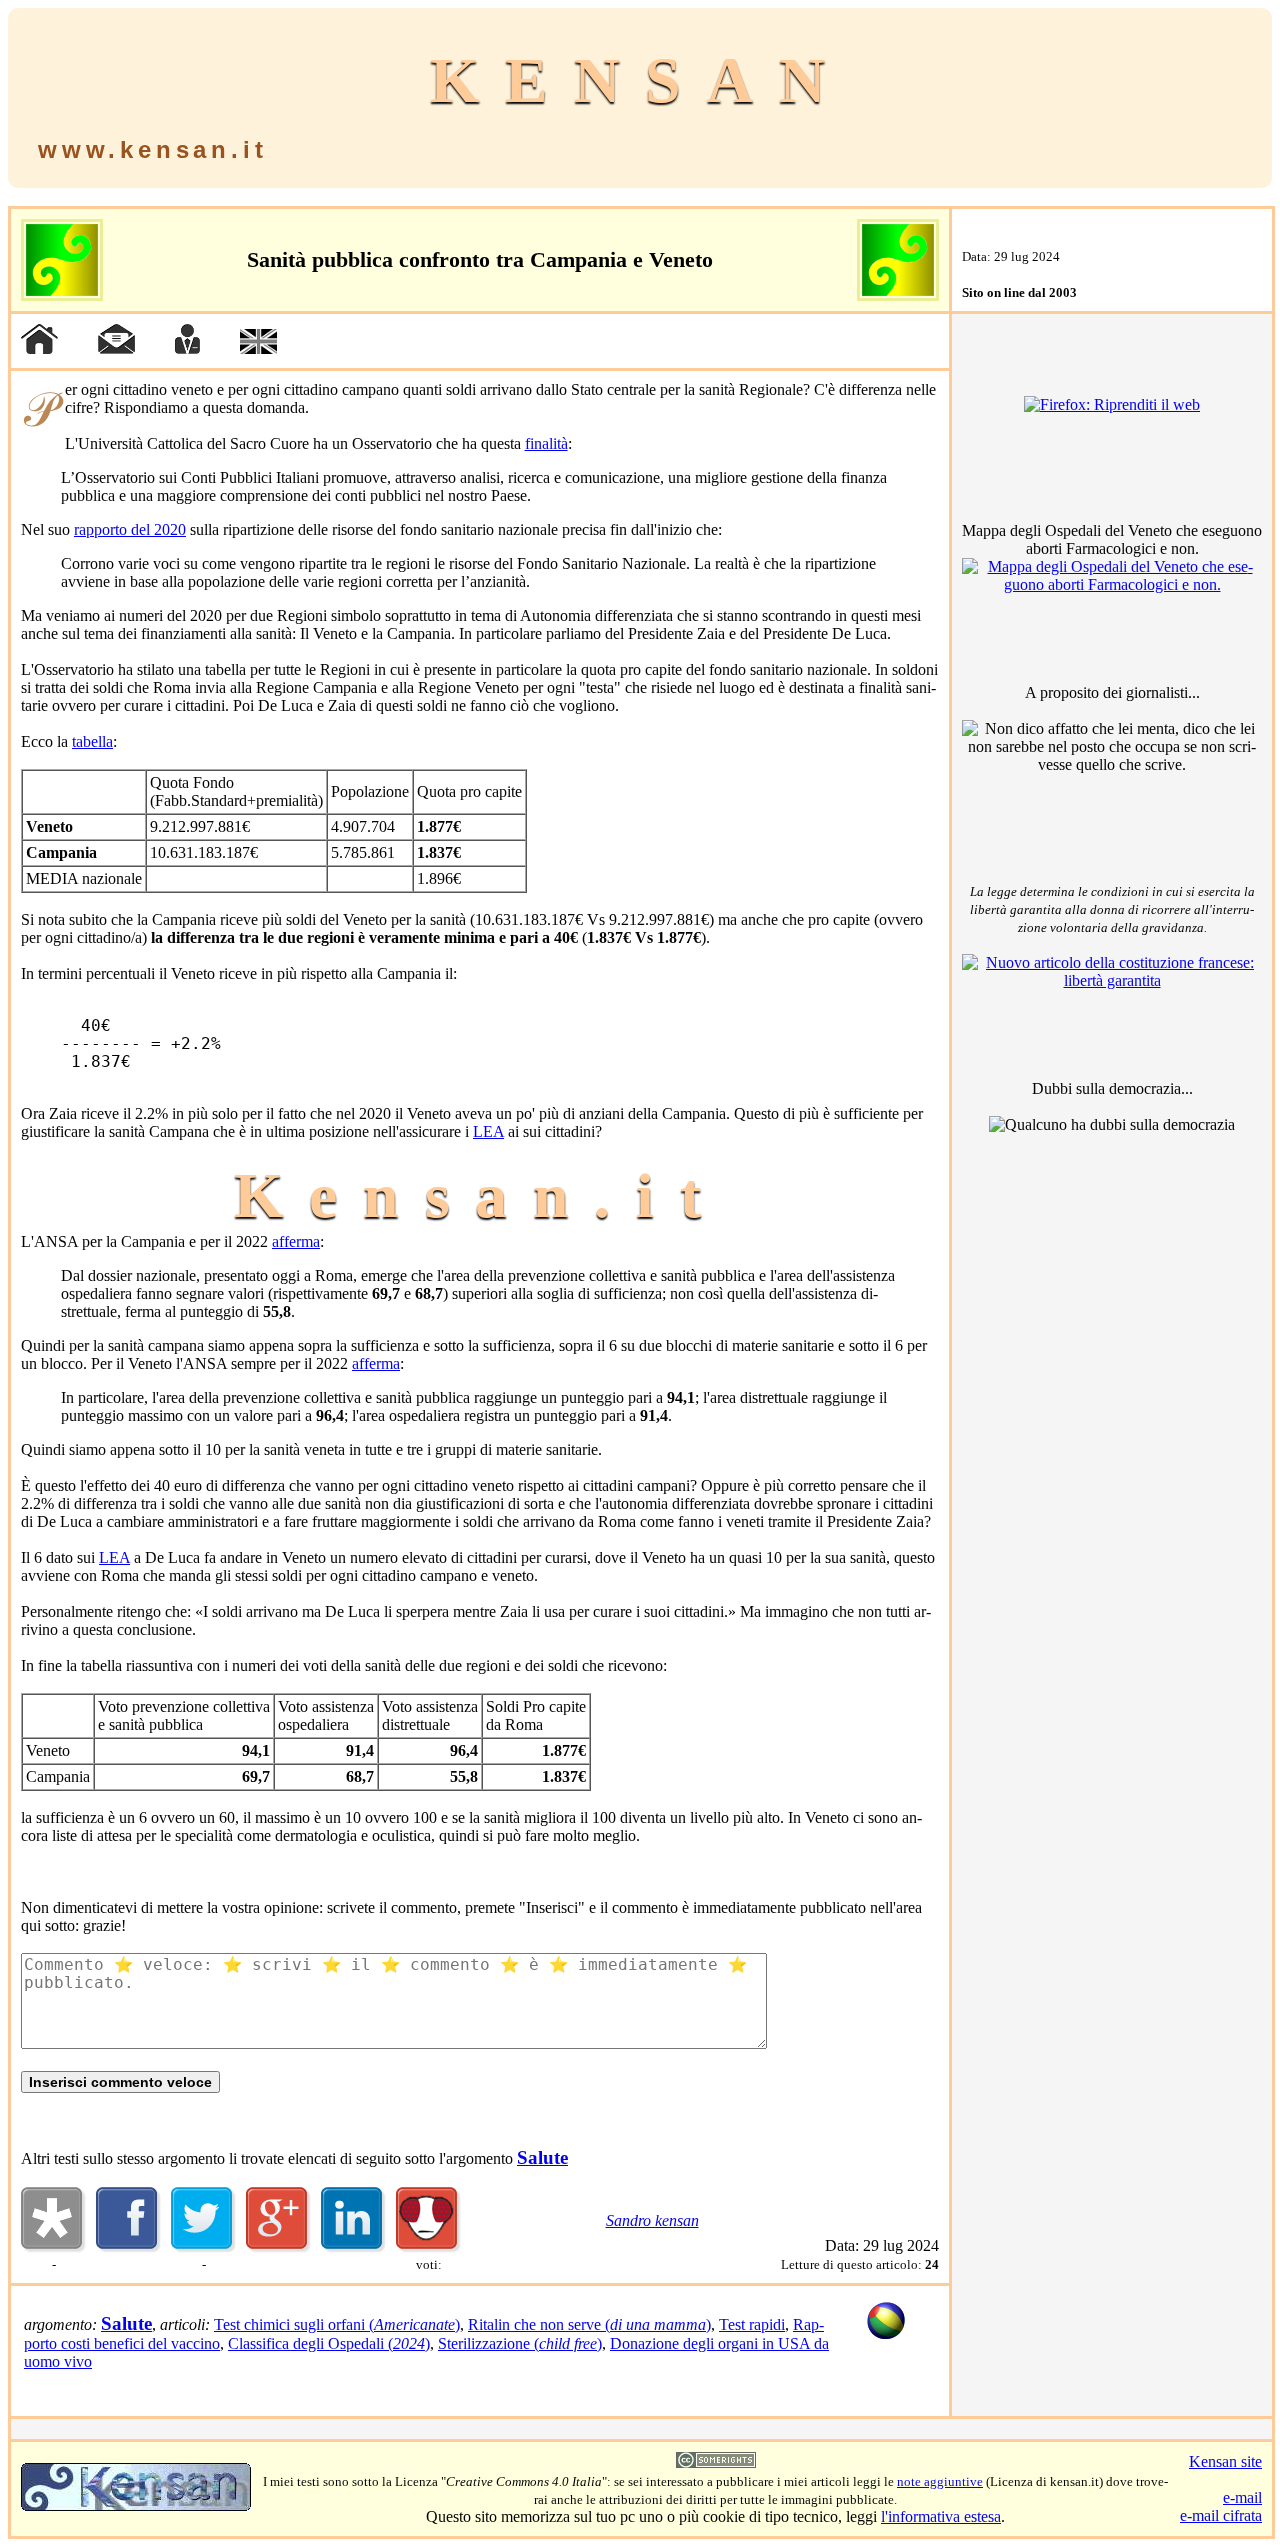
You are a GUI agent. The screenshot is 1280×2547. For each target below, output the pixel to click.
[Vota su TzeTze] (428, 2247)
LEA (488, 1131)
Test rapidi (752, 2324)
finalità (546, 443)
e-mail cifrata (1221, 2515)
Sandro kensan (652, 2220)
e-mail (1242, 2497)
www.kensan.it (152, 149)
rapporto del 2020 (130, 529)
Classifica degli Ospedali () (329, 2343)
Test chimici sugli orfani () (337, 2324)
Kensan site (1225, 2461)
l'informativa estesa (941, 2516)
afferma (296, 1241)
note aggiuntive (940, 2481)
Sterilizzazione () (520, 2343)
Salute (542, 2157)
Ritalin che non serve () (589, 2324)
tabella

□ □ □ □

WHAT THE TASK REQUIRES.
The answer must be the full listing, word for word, with no images in it.

REPLY TO THE TASK.
You are a GUI agent. The screenshot is 1280×2547. For each target below, output the pixel to click.
[Vota su TzeTze] (428, 2247)
LEA (488, 1131)
Test rapidi (752, 2324)
finalità (546, 443)
e-mail cifrata (1221, 2515)
Sandro kensan (652, 2220)
e-mail (1242, 2497)
www.kensan.it (152, 149)
rapporto del 2020 (130, 529)
Classifica degli Ospedali () (329, 2343)
Test chimici sugli orfani () (337, 2324)
Kensan site (1225, 2461)
l'informativa estesa (941, 2516)
afferma (296, 1241)
note aggiuntive (940, 2481)
Sterilizzazione () (520, 2343)
Salute (542, 2157)
Ritalin che non serve () (589, 2324)
tabella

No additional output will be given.